As bankers bemoan the influx of insurers, brokers, and other companies into their business, one bank wants to give these newcomers a helping hand.

Through its M&I Data Services subsidiary, Milwaukee's Marshall & Ilsley Corp. is planning to offer management expertise and processing services to nonbanks looking to enter the banking business.

"Insurance companies want to offer banking products, but they don't have the expertise to offer credit products, take deposits, or process loans," said Owen J. Sullivan, president of M&I Data's enterprise solutions group.

"We will take over the whole financial services management" for them.

As one of a handful of technology companies that provide data processing to banks, it is not surprising that M&I Data would see other firms that are entering banking as a potential source of new business. But M&I is wholly owned by a commercial bank; some say what it plans is like helping foxes get into the henhouse.

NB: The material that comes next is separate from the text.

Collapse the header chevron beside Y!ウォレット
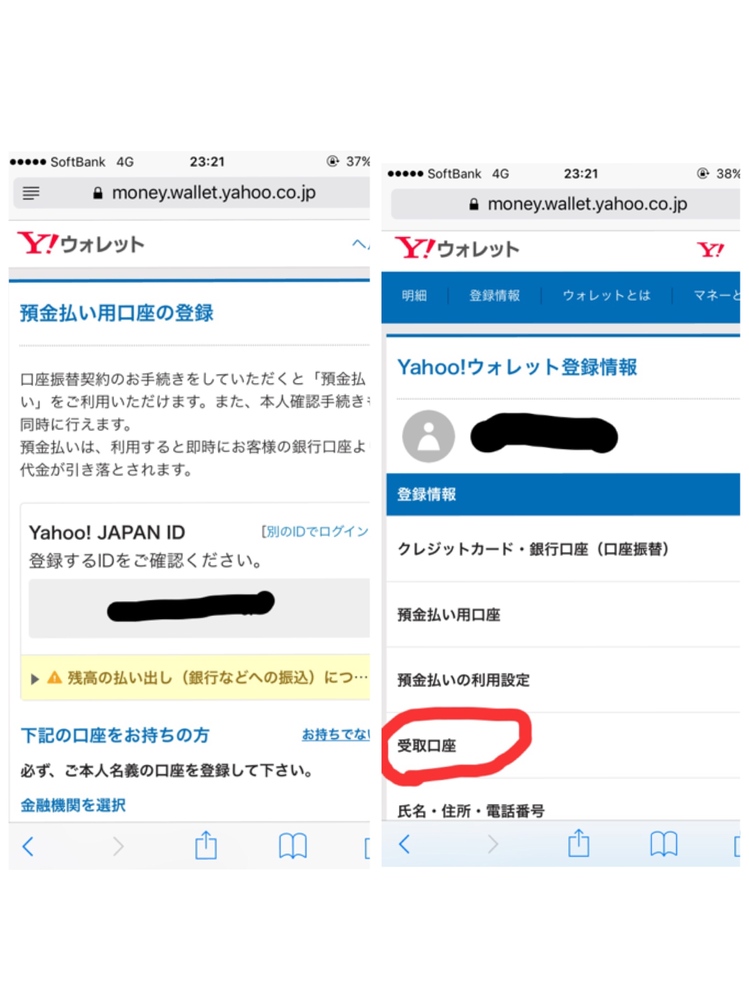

"I would view it as counterproductive," said Kenneth Guenther, executive vice president of the Independent Bankers Association of America, which vehemently opposes insurers and others getting into banking. "We'd question why any bank would want to help them."

For $21.3 billion-asset Marshall & Illsley, the answer is to shore up revenues at a crucial unit. M&I Data's fourth-quarter revenues of $115 million represented more than half of its parent's noninterest income of $209 million.

Though the data unit's results were up 21% year to year, its executives told analysts to expect slower growth. M&I Data will lose its biggest customer at the end of 1999 as a result of BankAmerica Corp.'s merger with NationsBank Corp. BankAmerica provides 8% of M&I's revenues but plans to bring data processing in-house.

Year-2000 fears have also prompted some of M&I Data's bank clients to slow their technology outsourcing projects, the company said.

Against that backdrop, M&I went looking for new sources of growth, Mr. Sullivan said. With 54 nonbank applications for federal savings bank charters pending at the Office of Thrift Supervision, banking newcomers seemed like the obvious choice.

"It doesn't take a genius to figure out that the market is going through incredible change," Mr. Sullivan said. "Financial transaction activity is shifting from banks to financial institutions to everybody and anybody."

M&I Data plans to unveil its menu of new services within the next two weeks. On the loan side, it might offer to market, analyze, and service loans, and let customers use its call center. Virtually the only thing M&I would not do is keep the loans on its own books.

Analyst Ben Crabtree of Dain Rauscher Inc. said it makes sense for M&I to target newcomers. "These guys are going to open those banks," he said. "Why shouldn't they go after a piece of the business?"

Among the thrift charter applicants are 24 insurers and a wide range of other companies, including the retailer Nordstrom Inc. and the mutual fund manager T. Rowe Price. Given the maturity of the bank technology outsourcing business, M&I will not be alone in going after their business, said William Bradway, research director at Meridien Research in Newton, Mass. But he said M&I could have an edge over competitors that are not bank-owned.

M&I's rivals disagree. A spokesman for Electronic Data Systems Corp. said his firm has a marketing plan of its own. "This is a strategic area for EDS, one we're very much focused on."

William Neville, president of Bisys Group's bank information solutions, said experience with start-up banking operations gives his company a competitive edge.

Though they have not disclosed revenue estimates, M&I officials have hinted the program could at least replace the lost business from BankAmerica.

M&I has been attempting to line up a couple of customers to help roll out the new service. "It will validate the concept," Mr. Sullivan said. M&I is talking to about 10 potential users.

Not all companies will endorse the idea. Steven J. Ollenburg, president of Principal Bank, a unit of Principal Financial Group, said his company preferred to have multiple vendors for outsourcing bank technology.